#### What to work on
With nothing left out, give the data back exactly.

Items from a dataset
"""

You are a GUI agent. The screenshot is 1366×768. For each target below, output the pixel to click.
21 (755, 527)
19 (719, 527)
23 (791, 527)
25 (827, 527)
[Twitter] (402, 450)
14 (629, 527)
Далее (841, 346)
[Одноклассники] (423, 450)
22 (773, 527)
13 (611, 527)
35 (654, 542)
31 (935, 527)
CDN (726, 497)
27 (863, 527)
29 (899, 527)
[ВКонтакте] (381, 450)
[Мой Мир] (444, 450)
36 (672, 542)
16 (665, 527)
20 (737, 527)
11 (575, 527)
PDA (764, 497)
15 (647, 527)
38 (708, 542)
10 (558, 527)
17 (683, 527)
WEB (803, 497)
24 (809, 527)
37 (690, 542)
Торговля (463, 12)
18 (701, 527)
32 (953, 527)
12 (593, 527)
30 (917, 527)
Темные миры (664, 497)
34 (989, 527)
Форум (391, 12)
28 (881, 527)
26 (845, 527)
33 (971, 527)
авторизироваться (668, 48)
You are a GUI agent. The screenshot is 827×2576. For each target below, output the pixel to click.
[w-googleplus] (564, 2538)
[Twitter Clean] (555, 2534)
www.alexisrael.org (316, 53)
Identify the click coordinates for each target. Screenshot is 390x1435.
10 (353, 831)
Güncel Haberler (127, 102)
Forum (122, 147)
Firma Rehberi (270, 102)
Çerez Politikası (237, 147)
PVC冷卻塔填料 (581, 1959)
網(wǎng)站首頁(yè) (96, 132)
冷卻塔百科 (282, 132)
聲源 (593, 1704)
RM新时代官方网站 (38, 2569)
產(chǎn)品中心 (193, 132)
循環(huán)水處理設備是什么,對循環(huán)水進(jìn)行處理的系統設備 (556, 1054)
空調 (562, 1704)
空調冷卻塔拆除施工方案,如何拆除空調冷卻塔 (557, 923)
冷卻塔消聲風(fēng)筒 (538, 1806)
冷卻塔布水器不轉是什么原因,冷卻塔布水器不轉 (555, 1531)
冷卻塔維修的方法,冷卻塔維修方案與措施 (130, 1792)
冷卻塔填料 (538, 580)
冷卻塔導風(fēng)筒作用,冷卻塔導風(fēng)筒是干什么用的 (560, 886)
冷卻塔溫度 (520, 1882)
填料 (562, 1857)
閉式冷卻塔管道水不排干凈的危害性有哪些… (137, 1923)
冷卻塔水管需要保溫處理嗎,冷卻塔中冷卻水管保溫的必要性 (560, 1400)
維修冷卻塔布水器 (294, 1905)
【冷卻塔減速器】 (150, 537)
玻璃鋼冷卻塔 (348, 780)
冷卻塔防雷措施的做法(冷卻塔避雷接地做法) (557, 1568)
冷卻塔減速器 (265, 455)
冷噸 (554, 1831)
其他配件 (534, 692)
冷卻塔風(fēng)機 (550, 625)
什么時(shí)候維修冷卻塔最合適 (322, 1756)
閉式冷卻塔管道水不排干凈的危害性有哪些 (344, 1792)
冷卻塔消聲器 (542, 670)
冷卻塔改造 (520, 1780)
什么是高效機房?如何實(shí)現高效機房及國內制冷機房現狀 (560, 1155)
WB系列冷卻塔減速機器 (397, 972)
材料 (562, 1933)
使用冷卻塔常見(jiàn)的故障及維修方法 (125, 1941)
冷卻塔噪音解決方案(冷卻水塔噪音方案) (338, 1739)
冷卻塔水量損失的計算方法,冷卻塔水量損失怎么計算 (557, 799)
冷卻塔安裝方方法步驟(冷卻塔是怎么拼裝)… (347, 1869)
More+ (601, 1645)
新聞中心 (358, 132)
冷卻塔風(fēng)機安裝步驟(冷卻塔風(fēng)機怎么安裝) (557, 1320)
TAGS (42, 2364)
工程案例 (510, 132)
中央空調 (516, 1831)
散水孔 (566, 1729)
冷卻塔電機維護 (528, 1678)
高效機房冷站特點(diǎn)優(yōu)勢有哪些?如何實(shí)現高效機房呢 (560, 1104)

"""

#### Answer section
You are a GUI agent. The screenshot is 1366×768. For each target below, output the pixel to click.
21 (755, 527)
19 (719, 527)
23 (791, 527)
25 (827, 527)
[Twitter] (402, 450)
14 (629, 527)
Далее (841, 346)
[Одноклассники] (423, 450)
22 (773, 527)
13 (611, 527)
35 (654, 542)
31 (935, 527)
CDN (726, 497)
27 (863, 527)
29 (899, 527)
[ВКонтакте] (381, 450)
[Мой Мир] (444, 450)
36 (672, 542)
16 (665, 527)
20 (737, 527)
11 (575, 527)
PDA (764, 497)
15 (647, 527)
38 (708, 542)
10 (558, 527)
17 (683, 527)
WEB (803, 497)
24 (809, 527)
37 (690, 542)
Торговля (463, 12)
18 (701, 527)
32 (953, 527)
12 (593, 527)
30 (917, 527)
Темные миры (664, 497)
34 (989, 527)
Форум (391, 12)
28 (881, 527)
26 (845, 527)
33 (971, 527)
авторизироваться (668, 48)
You are a GUI agent. The screenshot is 827×2576. For each target below, output the pixel to click.
[w-googleplus] (564, 2538)
[Twitter Clean] (555, 2534)
www.alexisrael.org (316, 53)
Identify the click coordinates for each target. Screenshot is 390x1435.
10 (353, 831)
Güncel Haberler (127, 102)
Forum (122, 147)
Firma Rehberi (270, 102)
Çerez Politikası (237, 147)
PVC冷卻塔填料 (581, 1959)
網(wǎng)站首頁(yè) (96, 132)
冷卻塔百科 (282, 132)
聲源 (593, 1704)
RM新时代官方网站 (38, 2569)
產(chǎn)品中心 (193, 132)
循環(huán)水處理設備是什么,對循環(huán)水進(jìn)行處理的系統設備 (556, 1054)
空調 (562, 1704)
空調冷卻塔拆除施工方案,如何拆除空調冷卻塔 (557, 923)
冷卻塔消聲風(fēng)筒 (538, 1806)
冷卻塔布水器不轉是什么原因,冷卻塔布水器不轉 (555, 1531)
冷卻塔維修的方法,冷卻塔維修方案與措施 (130, 1792)
冷卻塔填料 (538, 580)
冷卻塔導風(fēng)筒作用,冷卻塔導風(fēng)筒是干什么用的 (560, 886)
冷卻塔溫度 (520, 1882)
填料 (562, 1857)
閉式冷卻塔管道水不排干凈的危害性有哪些… (137, 1923)
冷卻塔水管需要保溫處理嗎,冷卻塔中冷卻水管保溫的必要性 (560, 1400)
維修冷卻塔布水器 (294, 1905)
【冷卻塔減速器】 (150, 537)
玻璃鋼冷卻塔 (348, 780)
冷卻塔防雷措施的做法(冷卻塔避雷接地做法) (557, 1568)
冷卻塔減速器 (265, 455)
冷噸 (554, 1831)
其他配件 (534, 692)
冷卻塔風(fēng)機 (550, 625)
什么時(shí)候維修冷卻塔最合適 (322, 1756)
閉式冷卻塔管道水不排干凈的危害性有哪些 (344, 1792)
冷卻塔消聲器 (542, 670)
冷卻塔改造 (520, 1780)
什么是高效機房?如何實(shí)現高效機房及國內制冷機房現狀 (560, 1155)
WB系列冷卻塔減速機器 (397, 972)
材料 (562, 1933)
使用冷卻塔常見(jiàn)的故障及維修方法 (125, 1941)
冷卻塔噪音解決方案(冷卻水塔噪音方案) (338, 1739)
冷卻塔水量損失的計算方法,冷卻塔水量損失怎么計算 (557, 799)
冷卻塔安裝方方法步驟(冷卻塔是怎么拼裝)… (347, 1869)
More+ (601, 1645)
新聞中心 (358, 132)
冷卻塔風(fēng)機安裝步驟(冷卻塔風(fēng)機怎么安裝) (557, 1320)
TAGS (42, 2364)
工程案例 (510, 132)
中央空調 (516, 1831)
散水孔 (566, 1729)
冷卻塔電機維護 (528, 1678)
高效機房冷站特點(diǎn)優(yōu)勢有哪些?如何實(shí)現高效機房呢 (560, 1104)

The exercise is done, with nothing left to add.